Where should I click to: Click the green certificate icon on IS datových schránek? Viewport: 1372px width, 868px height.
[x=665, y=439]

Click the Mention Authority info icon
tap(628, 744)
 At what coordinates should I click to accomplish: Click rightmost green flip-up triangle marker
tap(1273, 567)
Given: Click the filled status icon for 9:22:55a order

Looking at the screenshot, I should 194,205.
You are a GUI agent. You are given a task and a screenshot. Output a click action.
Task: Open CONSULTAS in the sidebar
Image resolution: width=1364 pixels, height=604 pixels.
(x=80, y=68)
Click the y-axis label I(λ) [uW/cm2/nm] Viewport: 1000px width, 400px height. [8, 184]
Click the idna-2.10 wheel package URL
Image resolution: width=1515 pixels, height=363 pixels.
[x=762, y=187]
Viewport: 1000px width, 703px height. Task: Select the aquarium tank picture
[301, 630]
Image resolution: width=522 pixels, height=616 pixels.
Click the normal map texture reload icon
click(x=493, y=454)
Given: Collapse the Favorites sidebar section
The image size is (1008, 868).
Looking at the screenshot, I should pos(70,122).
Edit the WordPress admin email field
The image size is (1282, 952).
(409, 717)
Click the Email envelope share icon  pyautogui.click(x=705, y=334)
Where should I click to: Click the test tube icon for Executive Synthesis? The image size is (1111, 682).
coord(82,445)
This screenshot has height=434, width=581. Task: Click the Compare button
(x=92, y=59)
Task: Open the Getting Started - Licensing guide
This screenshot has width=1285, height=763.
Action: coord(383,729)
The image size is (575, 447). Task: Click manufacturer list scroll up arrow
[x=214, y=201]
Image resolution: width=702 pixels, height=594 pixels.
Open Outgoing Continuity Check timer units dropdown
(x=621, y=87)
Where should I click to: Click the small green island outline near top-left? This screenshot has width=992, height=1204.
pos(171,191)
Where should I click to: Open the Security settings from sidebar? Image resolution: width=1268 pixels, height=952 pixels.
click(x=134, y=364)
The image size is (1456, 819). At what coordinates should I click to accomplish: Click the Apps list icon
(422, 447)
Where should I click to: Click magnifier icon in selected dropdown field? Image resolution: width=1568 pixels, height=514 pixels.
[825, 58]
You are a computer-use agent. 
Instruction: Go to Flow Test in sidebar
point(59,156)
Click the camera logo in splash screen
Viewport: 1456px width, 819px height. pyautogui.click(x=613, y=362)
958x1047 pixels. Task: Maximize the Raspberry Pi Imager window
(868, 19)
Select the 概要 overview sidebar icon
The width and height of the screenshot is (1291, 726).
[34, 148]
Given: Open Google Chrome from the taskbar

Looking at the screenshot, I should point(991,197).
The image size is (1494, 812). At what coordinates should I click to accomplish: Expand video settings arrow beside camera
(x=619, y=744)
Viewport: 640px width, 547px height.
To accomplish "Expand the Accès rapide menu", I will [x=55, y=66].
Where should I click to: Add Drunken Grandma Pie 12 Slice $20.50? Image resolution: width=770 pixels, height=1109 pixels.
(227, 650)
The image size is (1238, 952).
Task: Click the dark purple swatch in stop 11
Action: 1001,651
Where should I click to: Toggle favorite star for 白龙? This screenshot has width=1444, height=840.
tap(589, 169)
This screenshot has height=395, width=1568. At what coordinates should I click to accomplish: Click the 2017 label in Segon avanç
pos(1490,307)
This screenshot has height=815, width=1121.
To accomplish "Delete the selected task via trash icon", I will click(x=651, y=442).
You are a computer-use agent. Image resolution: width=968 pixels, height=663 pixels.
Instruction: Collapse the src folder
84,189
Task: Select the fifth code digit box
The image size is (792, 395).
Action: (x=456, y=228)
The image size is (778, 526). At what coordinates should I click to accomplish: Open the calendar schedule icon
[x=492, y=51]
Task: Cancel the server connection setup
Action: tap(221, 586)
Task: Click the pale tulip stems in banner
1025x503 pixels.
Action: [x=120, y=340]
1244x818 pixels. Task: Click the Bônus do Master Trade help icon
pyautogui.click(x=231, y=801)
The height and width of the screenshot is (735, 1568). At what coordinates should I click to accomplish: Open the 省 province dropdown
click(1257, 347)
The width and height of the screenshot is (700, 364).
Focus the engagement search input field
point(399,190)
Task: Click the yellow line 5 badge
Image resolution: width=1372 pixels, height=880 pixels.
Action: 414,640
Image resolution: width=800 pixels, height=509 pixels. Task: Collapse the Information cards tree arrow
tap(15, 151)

◇ ◇ ◇ ◇

▶ Request:
Write out the records again from the line with "The image size is (575, 447)." up to and including the line with "click(x=134, y=364)", requests included, and give only those lines. Multiply every coordinate in the answers by 1.6 and round to whole numbers, with halves rounded up, leaving the numbers in the requests unchanged.

▶ Worked solution:
The image size is (575, 447). Task: Click manufacturer list scroll up arrow
[x=342, y=322]
Image resolution: width=702 pixels, height=594 pixels.
Open Outgoing Continuity Check timer units dropdown
(x=994, y=139)
Where should I click to: Click the small green island outline near top-left? This screenshot has width=992, height=1204.
pos(274,306)
Where should I click to: Open the Security settings from sidebar? Image resolution: width=1268 pixels, height=952 pixels.
click(x=214, y=582)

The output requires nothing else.